** DATA FOR THIS EXERCISE **
----------
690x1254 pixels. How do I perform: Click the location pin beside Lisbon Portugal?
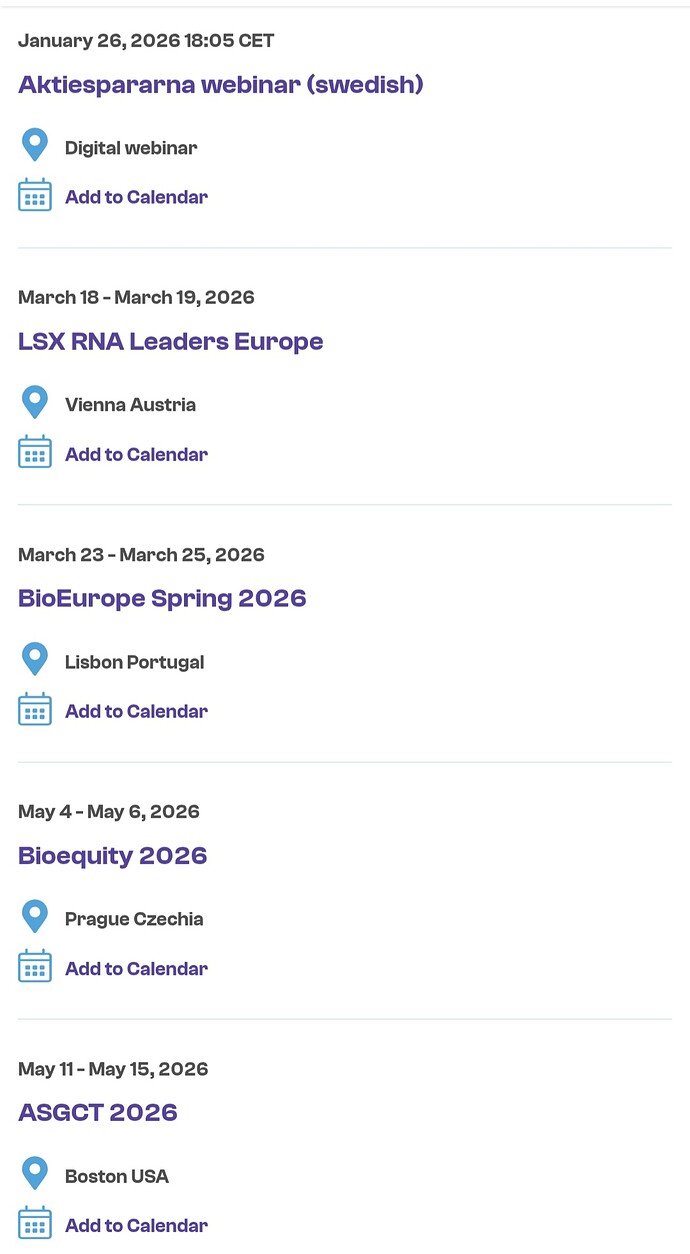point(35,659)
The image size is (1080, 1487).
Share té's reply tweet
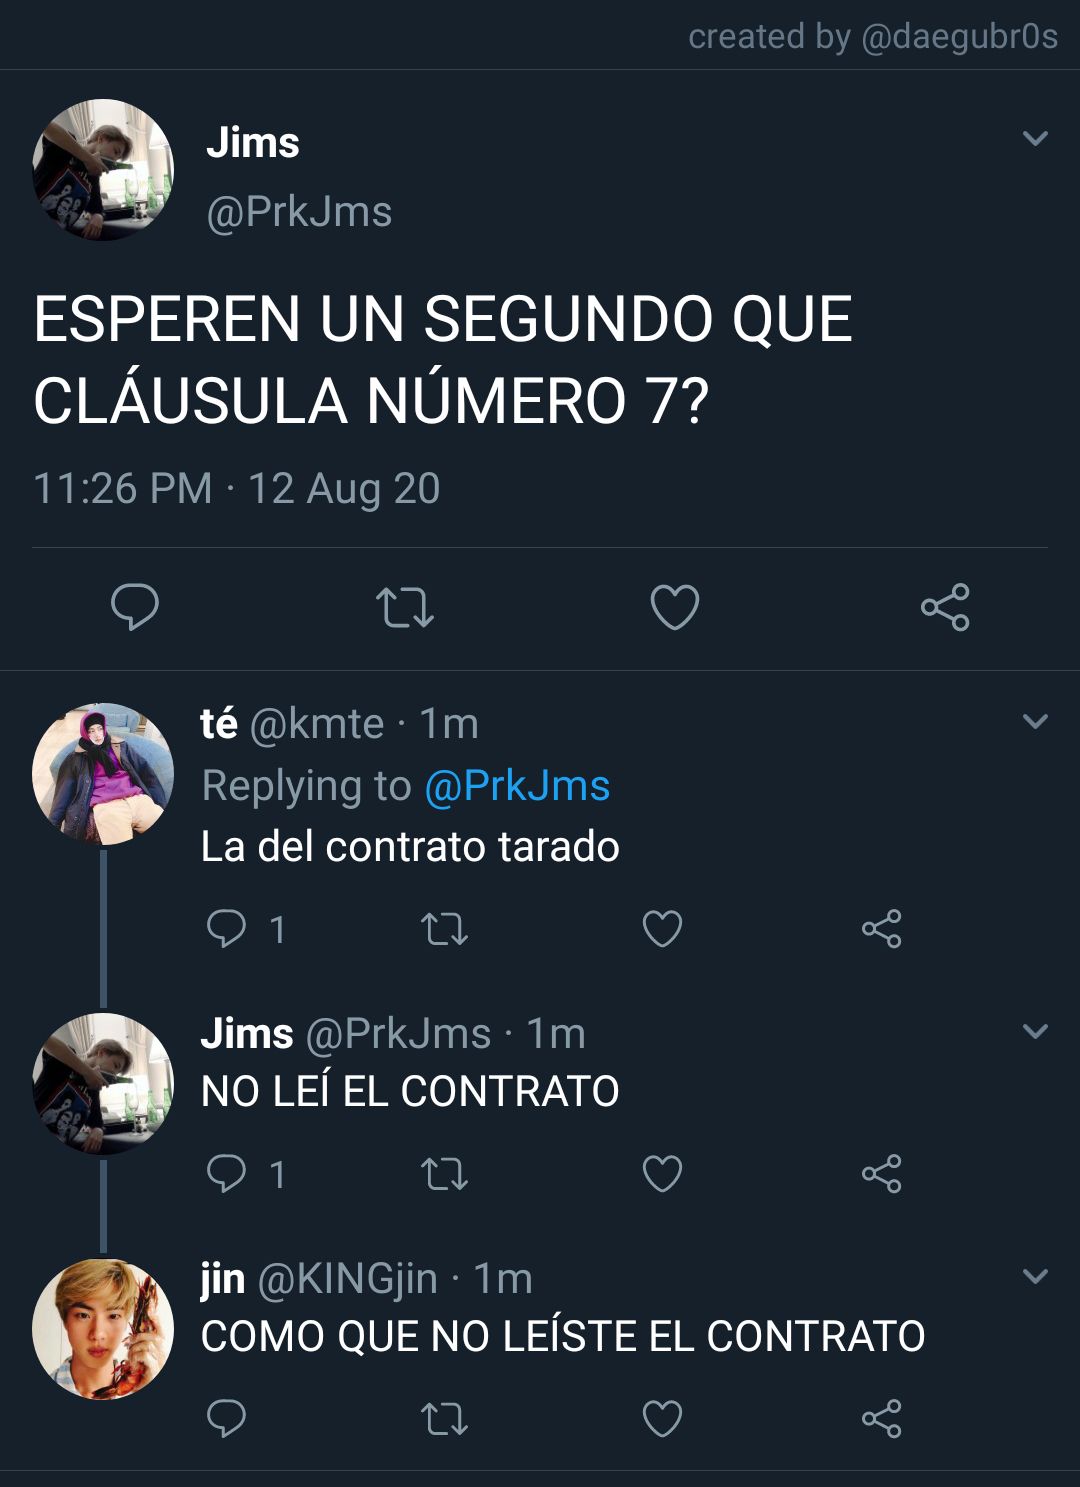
----------
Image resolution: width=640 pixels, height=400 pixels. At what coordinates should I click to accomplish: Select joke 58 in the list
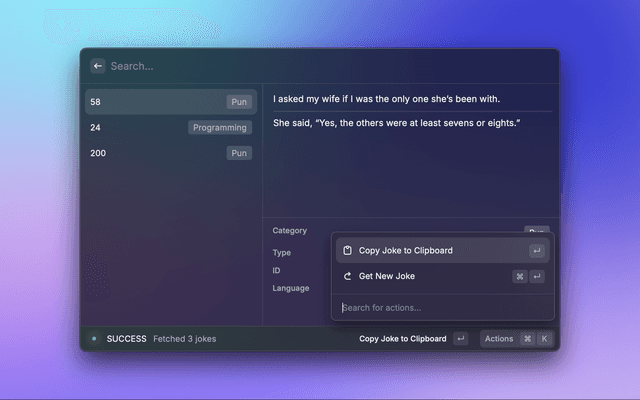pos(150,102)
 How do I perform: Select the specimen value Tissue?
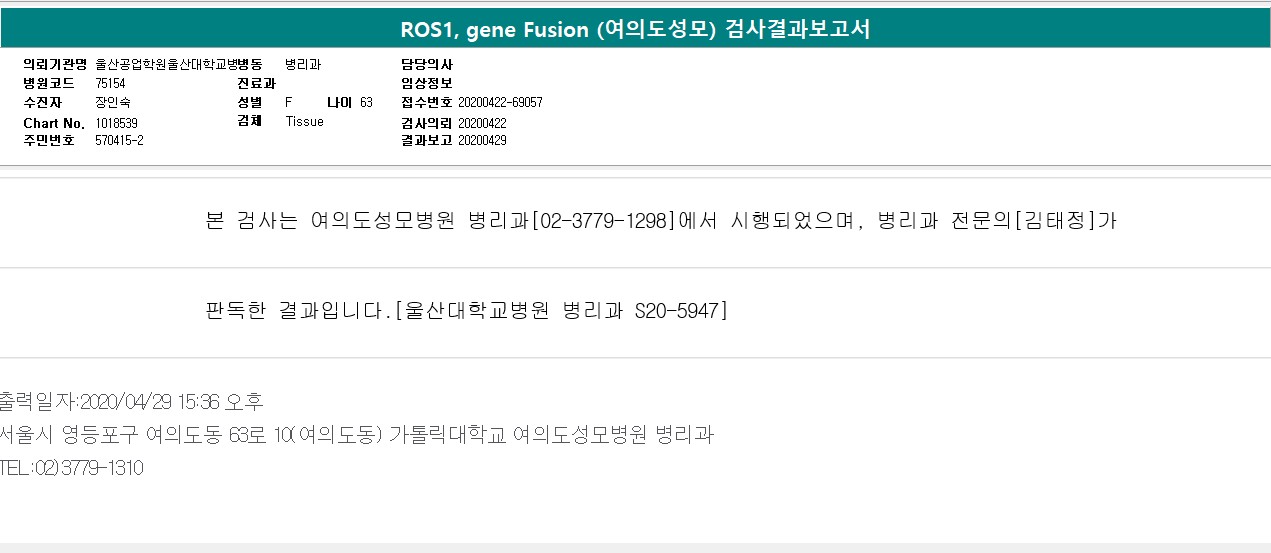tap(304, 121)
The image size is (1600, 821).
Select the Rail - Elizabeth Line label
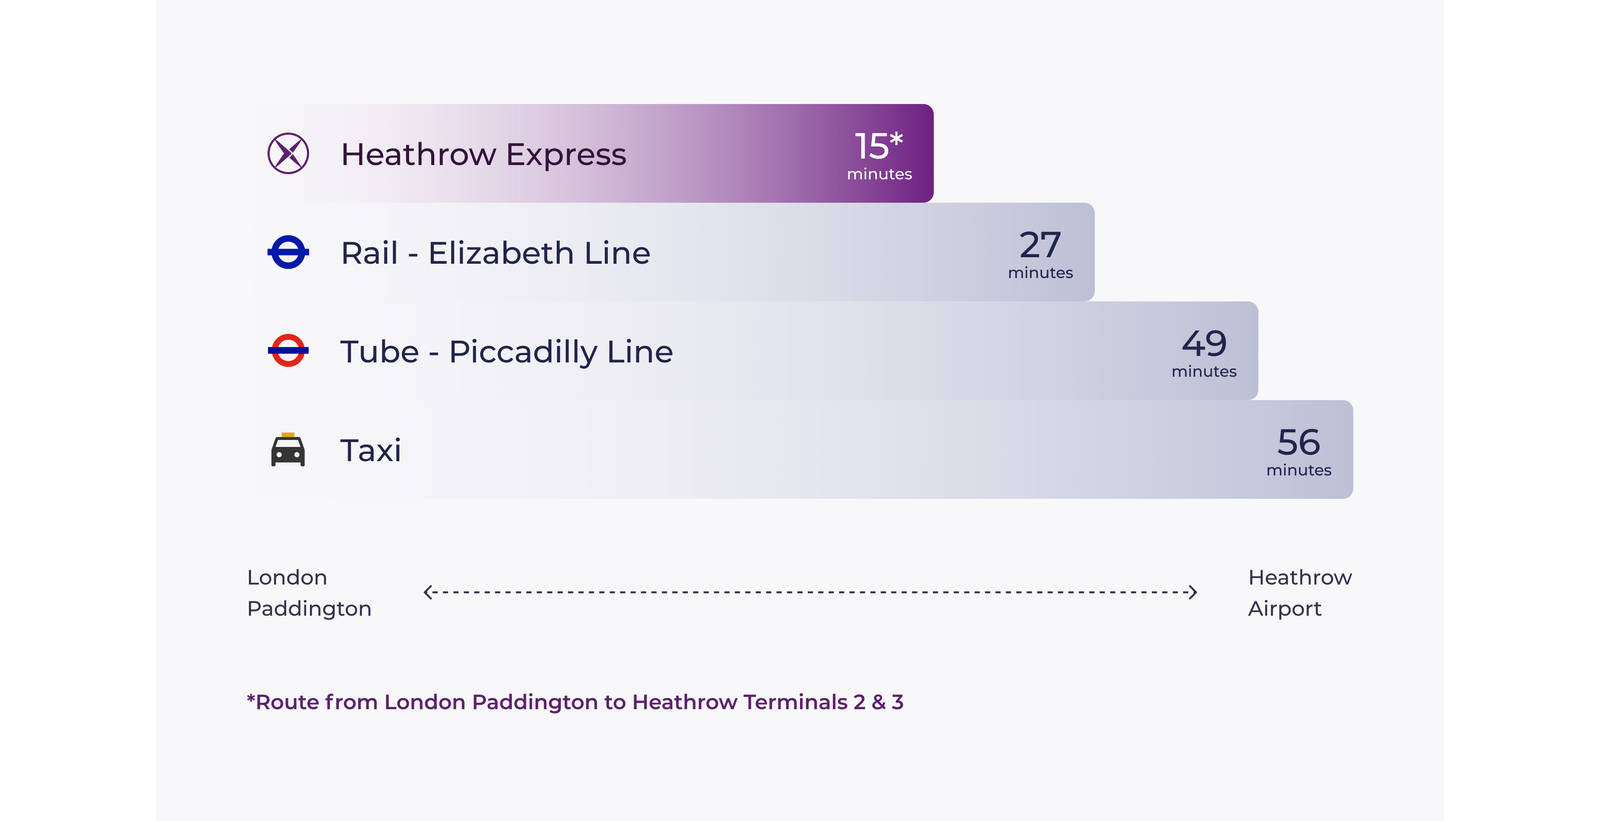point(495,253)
----------
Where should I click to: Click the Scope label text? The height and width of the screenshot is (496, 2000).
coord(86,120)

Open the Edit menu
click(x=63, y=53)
----------
** YOUR INSTRUCTIONS **
Would you please repeat only the lines above, beginning at the one that has "690x1254 pixels. How" and stopping after the one that has "Share té's reply tweet", exactly and with no pictures?

** OUTPUT BELOW **
690x1254 pixels. How do I perform: Click the location pin beside Lisbon Portugal?
point(35,659)
The image size is (1080, 1487).
Share té's reply tweet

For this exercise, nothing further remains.